All records, minus the pictures: write them out exactly.
(Beginning of PROVIDED RECORDS)
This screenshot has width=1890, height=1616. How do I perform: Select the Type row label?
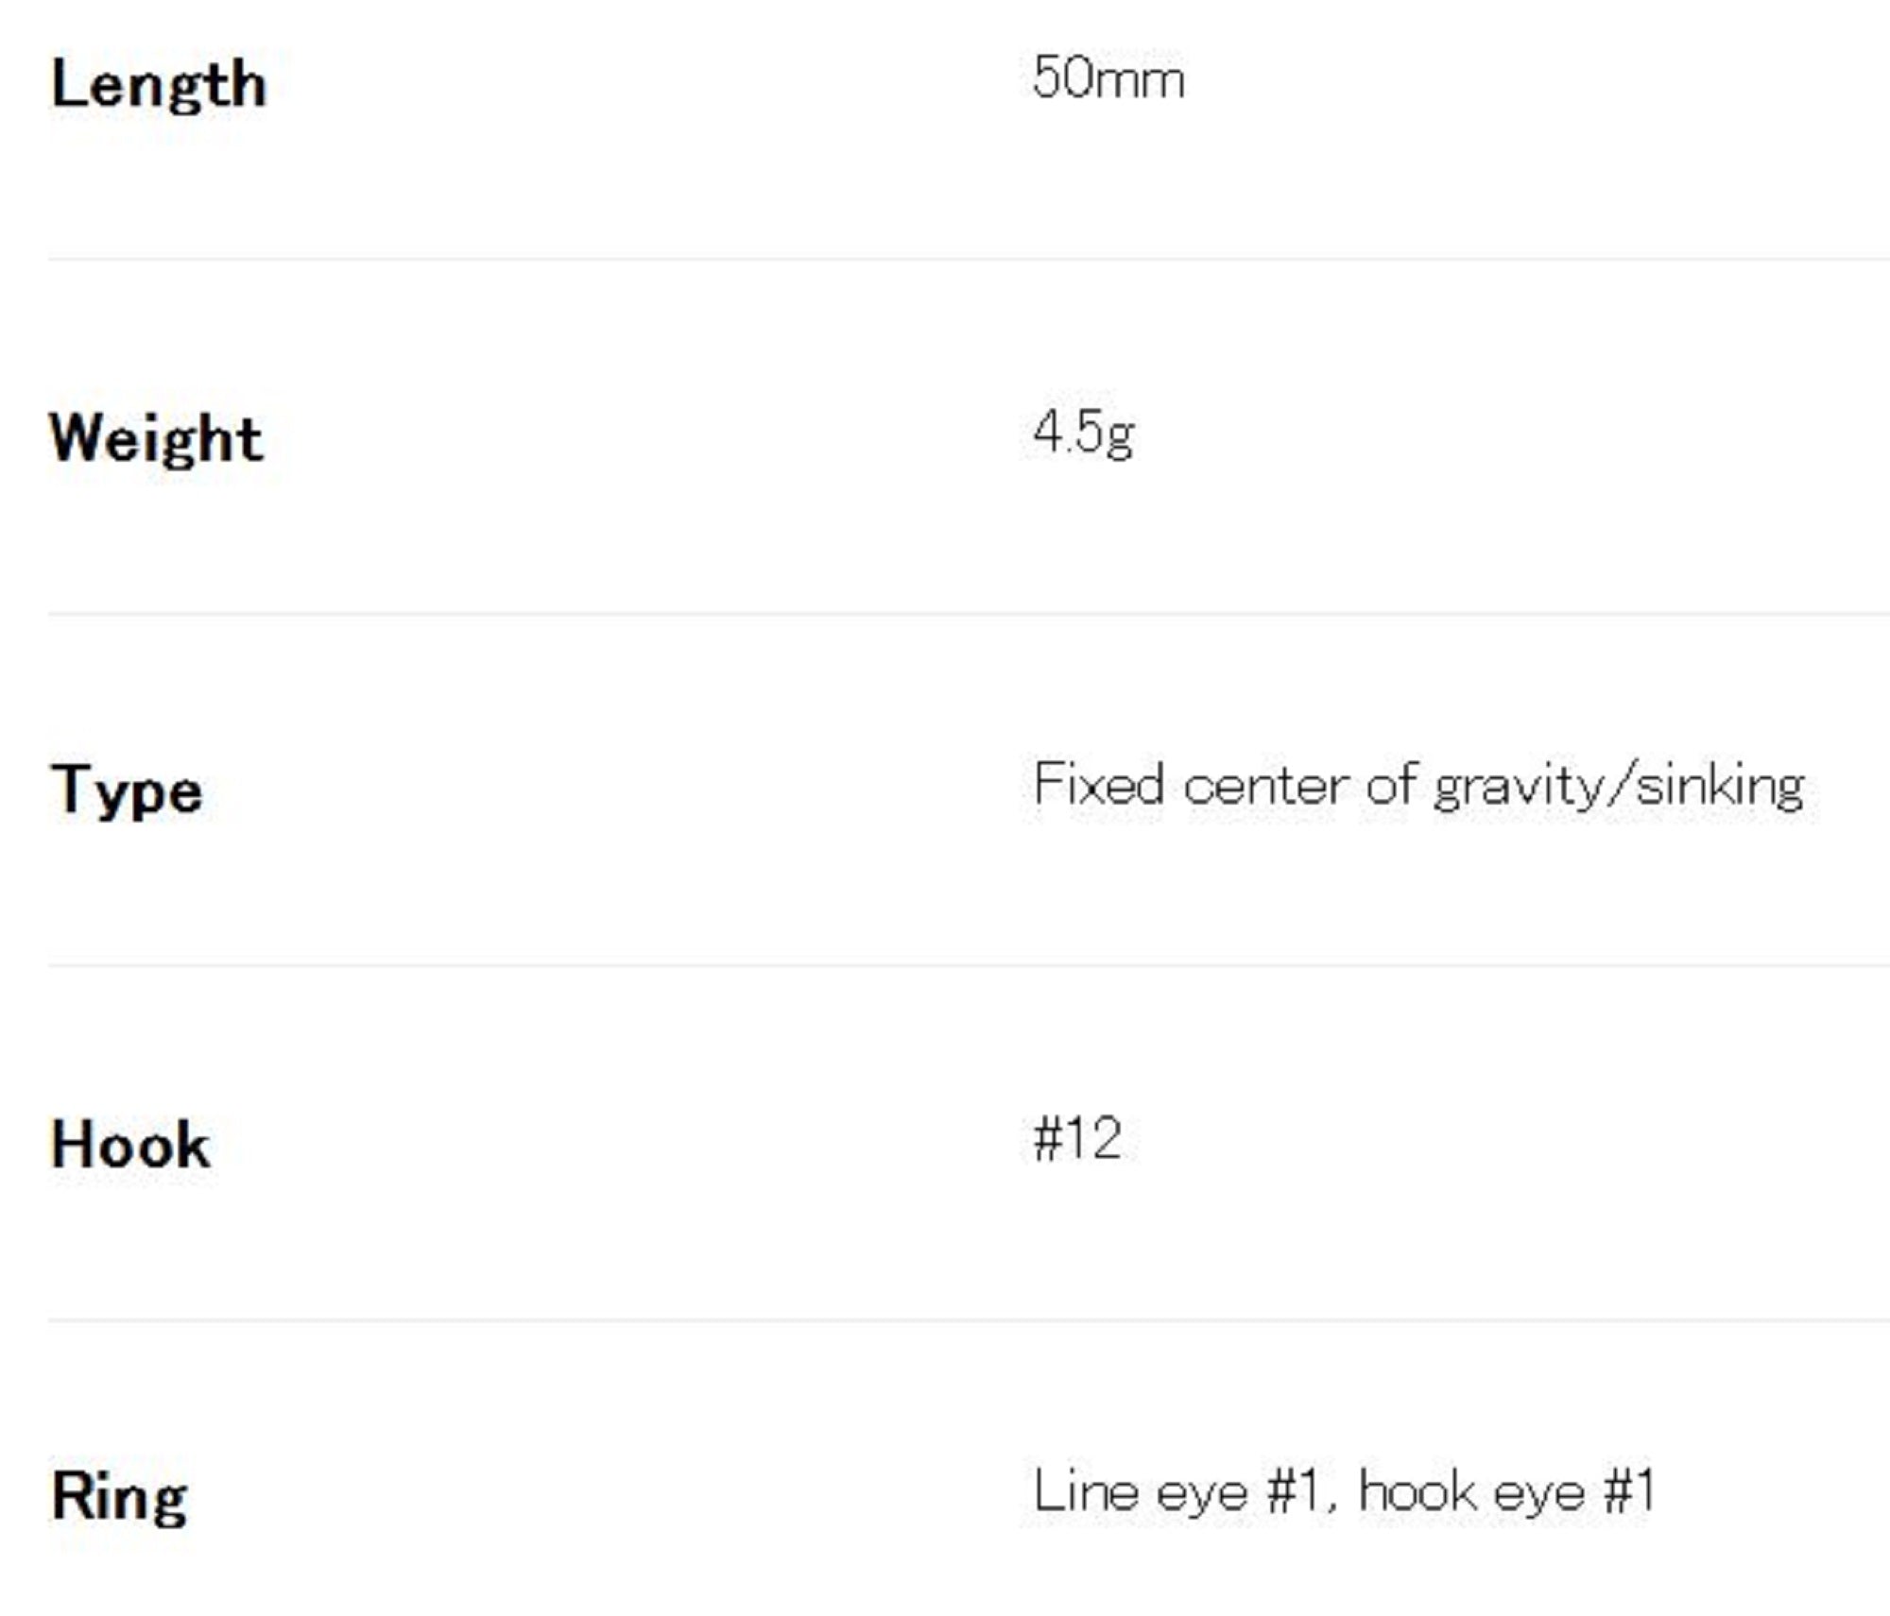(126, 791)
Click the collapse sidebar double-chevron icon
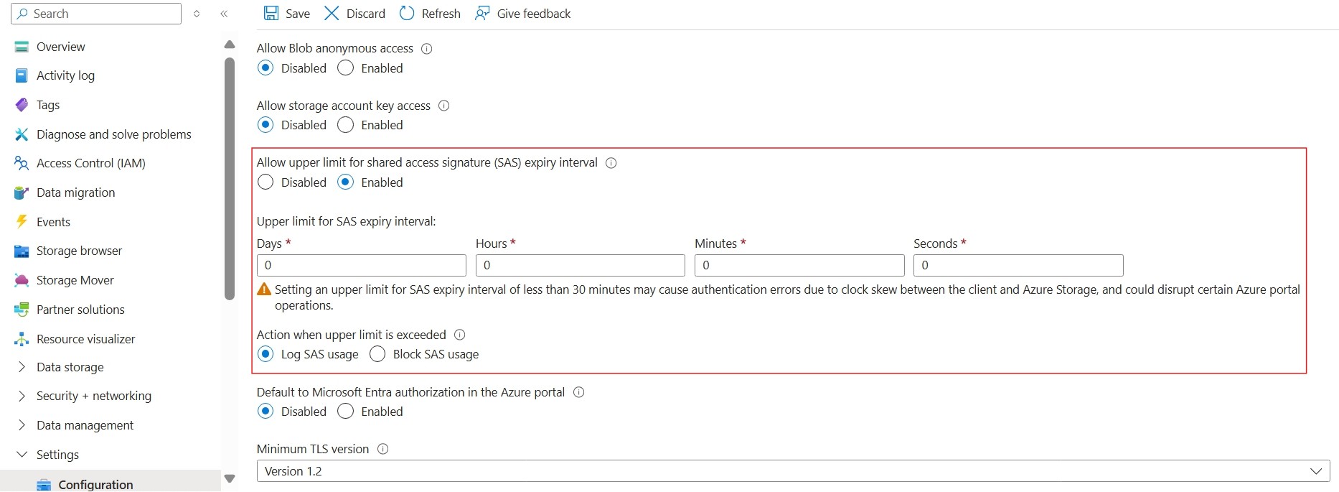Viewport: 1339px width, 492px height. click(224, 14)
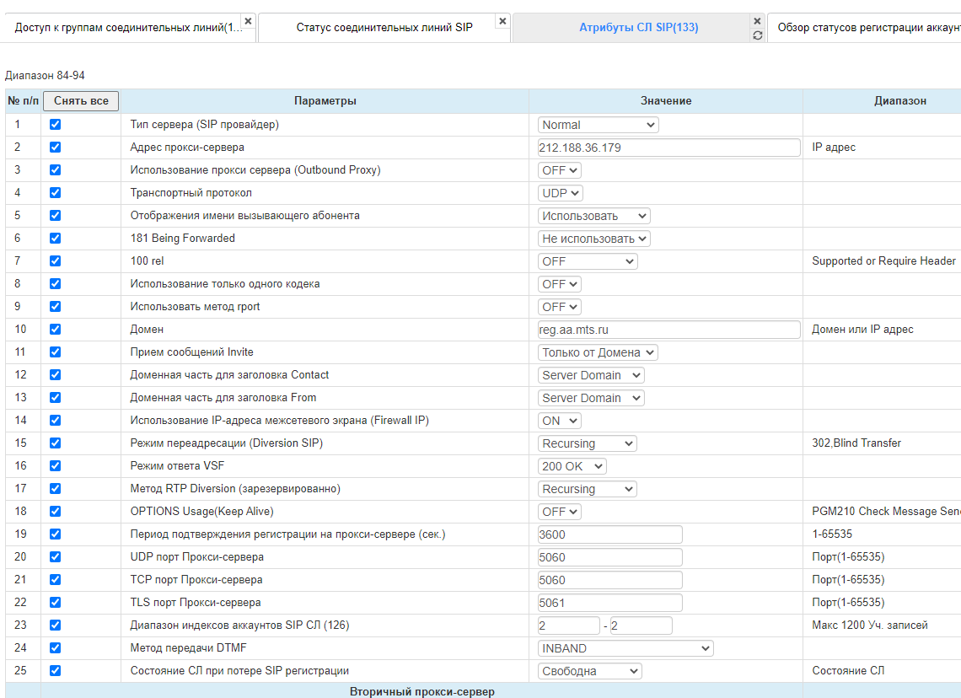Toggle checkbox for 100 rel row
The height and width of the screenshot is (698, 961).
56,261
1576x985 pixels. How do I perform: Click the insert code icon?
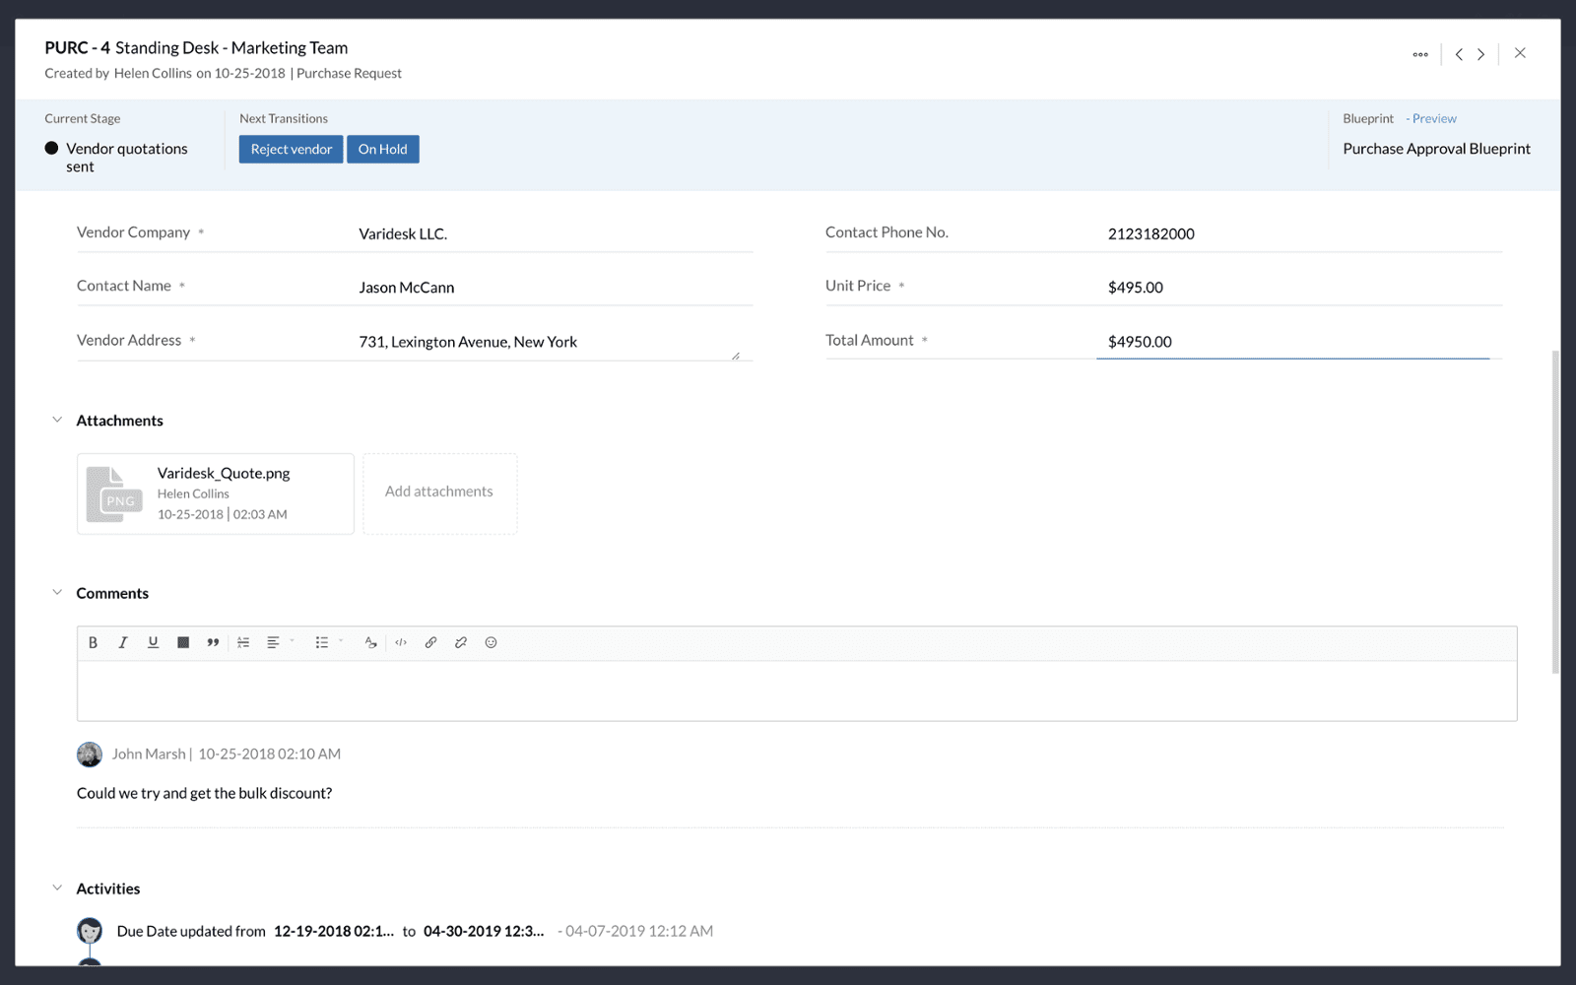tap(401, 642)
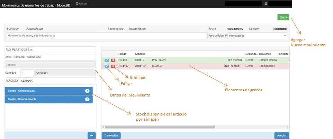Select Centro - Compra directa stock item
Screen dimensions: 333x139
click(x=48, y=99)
(End of PROVIDED RECORDS)
## RESPONSE BELOW:
This screenshot has width=1890, height=1616. How do I perform: Select the Type row label?
(126, 791)
Click the collapse sidebar double-chevron icon
Viewport: 1339px width, 492px height. click(224, 14)
Toggle checkbox for 100 rel row
The height and width of the screenshot is (698, 961).
56,261
1576x985 pixels. How do I perform: Click the insert code icon?
tap(401, 642)
Select Centro - Compra directa stock item
Screen dimensions: 333x139
click(x=48, y=99)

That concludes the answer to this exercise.